Tom Enders, président du conseil d’administration de KNDS, a catégoriquement démenti mercredi 5 août toute perspective de nationalisation complète du groupe franco-allemand. Dans une déclaration écrite transmise à l’agence Reuters, l’ancien dirigeant d’Airbus a martelé : « Il n’est pas question d’une nationalisation complète de KNDS, et rien ne la justifie. » Au-delà du démenti politique, Enders a surtout insisté sur les conséquences opérationnelles d’un contrôle étatique total, qui risquerait de paralyser l’exécution du carnet de commandes du groupe. Cette mise au point intervient après les révélations du quotidien allemand Handelsblatt sur un hypothétique « plan B » gouvernemental.
KNDS au cœur du programme MGCS : un engagement stratégique
Char de combat franco-allemand : succéder aux Leclerc et Leopard 2
Le groupe KNDS porte aujourd’hui l’ambition industrielle la plus lourde de la coopération franco-allemande en matière d’armement terrestre. Le programme MGCS (Main Ground Combat System) vise à développer le char de combat de nouvelle génération qui remplacera, à l’horizon 2035-2040, les Leclerc français et les Leopard 2 allemands. Contrairement au programme SCAF (avion du futur), qui a accumulé retards et tensions diplomatiques, le MGCS bénéficie d’une dynamique industrielle plus fluide grâce à la structure paritaire de KNDS. La capacité du groupe à tenir ses engagements de livraison conditionne directement la crédibilité du programme auprès des états-majors français et allemand.

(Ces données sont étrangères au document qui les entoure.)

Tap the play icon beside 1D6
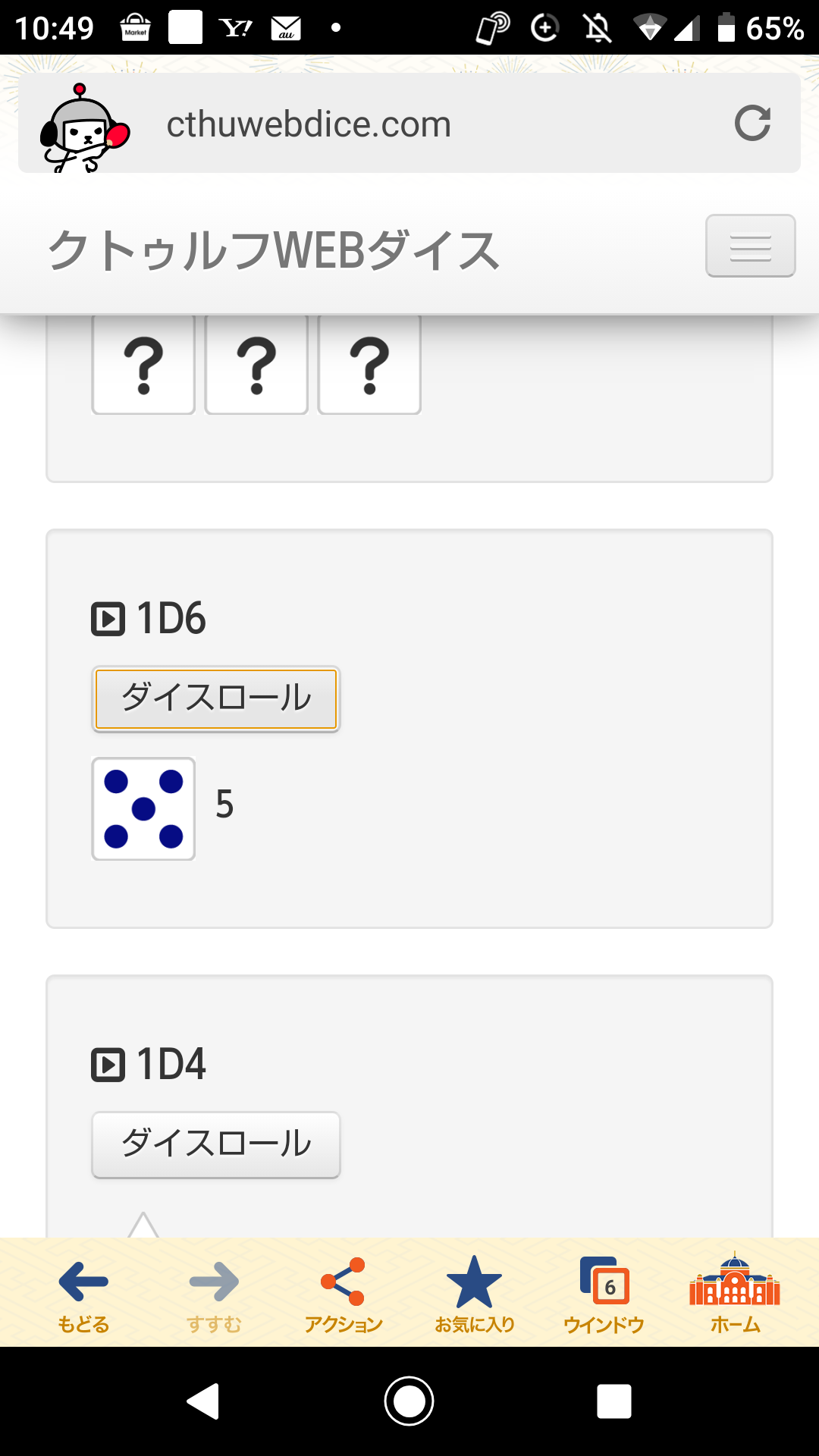 (x=108, y=619)
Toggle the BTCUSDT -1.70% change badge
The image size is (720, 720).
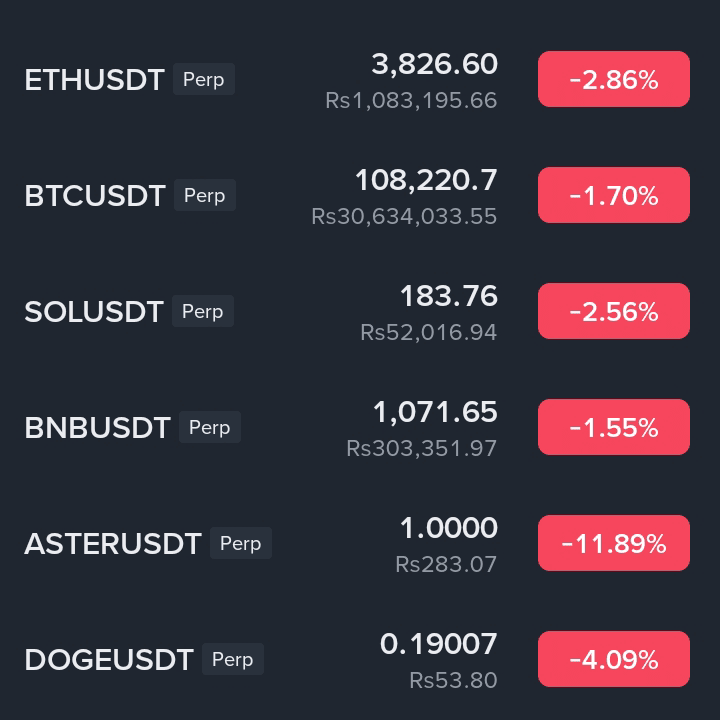[x=613, y=195]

Un carnet de commandes stratégiquement massif
Tom Enders a souligné que KNDS dispose d’une « situation financière extrêmement solide avec un carnet de commandes très important ». Si le groupe ne communique pas publiquement le montant exact de son portefeuille, plusieurs sources convergent vers un volume dépassant les 10 milliards d’euros, alimenté notamment par les commandes ukrainiennes, les contrats européens de modernisation et les exportations vers le Moyen-Orient. L’exécution rapide de ces commandes exige une agilité industrielle que le dirigeant juge incompatible avec une gouvernance étatique rigide.
Pourquoi la nationalisation aurait paralysé le groupe
Tom Enders : « Un contrôle gouvernemental ne peut y contribuer »
Dans sa déclaration, Tom Enders a formulé une critique directe du scénario de nationalisation complète évoqué par Handelsblatt. « Un contrôle gouvernemental ne peut y contribuer », a-t-il affirmé en référence à l’exécution du carnet de commandes. Cette position reflète une doctrine industrielle claire : l’autonomie opérationnelle du groupe constitue un prérequis pour honorer des contrats internationaux complexes, soumis à des calendriers serrés et à des exigences techniques évolutives. Les processus de validation étatique, souvent lourds et fragmentés entre Paris et Berlin, risqueraient de ralentir les prises de décision stratégiques, notamment sur les investissements capacitaires et les recrutements massifs nécessaires à la montée en cadence.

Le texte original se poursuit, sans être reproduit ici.